Img20231210133426 ●久々の大きな買い物。ポーランド、IBG社製のII号戦車a2型。

昨年末~今年の初頭に発売されたキットで、その後、バリエーションとしてa3型とb型も出ている(a1型も予告されている)。

「初期型好き/大戦初期もの好き」の私としては発売予告時から欲しいと思っていたキットなのだが、通常版で7000~8000円台、金属挽き物+3Dプリントの20mm砲身とMG34、minirt製の戦車兵フィギュアの付いた限定版は1万円の大台に乗るという、昨今の高価キットの波の中でもひときわお高い感じで、指をくわえて眺めていたもの。

それが、9日土曜日、仕事で都心に出た帰りに秋葉原の駿河屋に寄ったら、中古品+バーゲンで限定版が税込み6300円で売られていて、つい手を出してしまった。9日は誕生日でもあったので、「自分へのプレゼント」という勝手な言い訳を心の中でしつつ。

●実車は言わずと知れたドイツ戦車の次男坊、II号戦車の初期型、というか増加試作型。a1~a3型まで各25輌、合計75輌が生産されている。後の、リーフスプリング独立懸架の片側5転輪という標準形式に落ち着く前の、I号戦車同様のカーデン=ロイド製トラクター譲りのリーフスプリング付き、小転輪のボギーを並べた足回りを持つ。

次のb型も同様の足回りながら、小改良がくわえられ、車体形状はほぼ後の標準型と同じになる。その次のc型で、ついに足回りが落ち着いて、その後の主生産型(A~C型)に引き継がれていく。

なお、サブタイプがa~cと小文字なのは増加試作型であることを示している、というのが一般に言われていることで、実際、その説明は納得しやすいのだが、改めて考えると、例えば同じく増加試作型扱いで少量生産のIII号戦車A~D型はそのまま主量産型と続きになっているし、他にも「小文字は試作型」の方式を採っているドイツ車輛にはお目にかかったことがないような。そのへんキッチリしていそうなドイツ軍(orドイツ人、ドイツメーカー)なのに、ちょっと不思議。

実車に関しては「PANZER TRACTS No.2-1 Panzerkampfwagen II Ausf.a/1, a/2, a/3,b, c, A, B, and C」や「アハトゥンク・パンツァー(第7集) 1号戦車・2号戦車と派生型編」が詳しい。また、「アハトゥンク・パンツァー」著者の尾藤満さんが、過去、スクラッチに近い工作で完成させたa2型の製作過程をサイト「パンツァーメモ」に載せており、これからa型を作ろうという人にも大いに参考になる。ちなみに尾藤さんは現在、II号戦車の主量産型であるA、B型の工作記事を進行中で、こちらも楽しみ。

• [記録データ]
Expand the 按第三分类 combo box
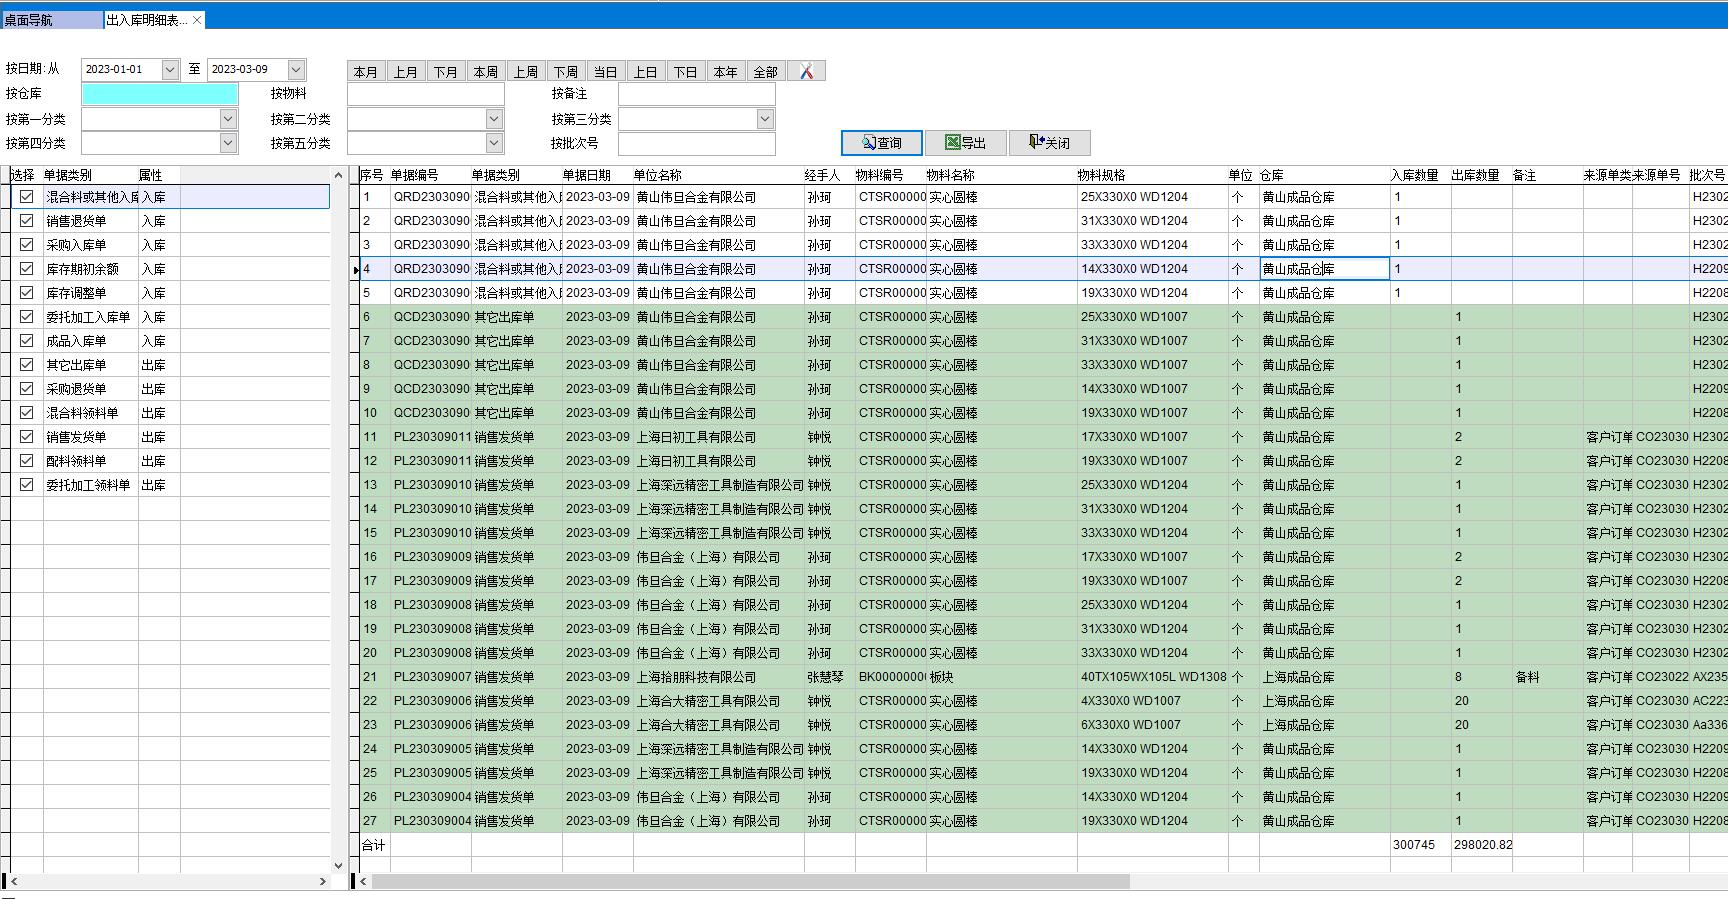This screenshot has width=1728, height=899. (x=765, y=119)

• [課題 1] II号戦車キットの記事によると、a1型からa3型までは合計何輌生産されたか。
• [課題 2] II号戦車a2型キットの記事を、最後の文の直後から書き進めてください。

• [正答 1] 合計75輌（各型25輌ずつ）。

• [正答 2]
●IBGのキットのa2型は、同社の初期型(増加試作型)II号キットの中では最初に出たもので、この後、若干のパーツ替えをしてa3型が発売され、さらに(私はまだ見ていないが)b型も発売された。a1型もアナウンスされているが、これはまだ発売に至っていないようだ。IBG models公式サイトとSCALEMATESによれば、現在判っているラインナップは、

  • 35075 Pz.Kpfw.II Ausf.a1
  • 35076 Pz.Kpfw.II Ausf.a2
  • 35078 Pz.Kpfw.II Ausf.a3
  • 35079 Pz.Kpfw.II Ausf.b
  • 35080 Pz.Kpfw.II Ausf.b with fuel trailer
  • 35083L Pz.Kpfw.II Ausf.a2(LIMITED EDITION)

35077に何が入るのかもちょっと気になる。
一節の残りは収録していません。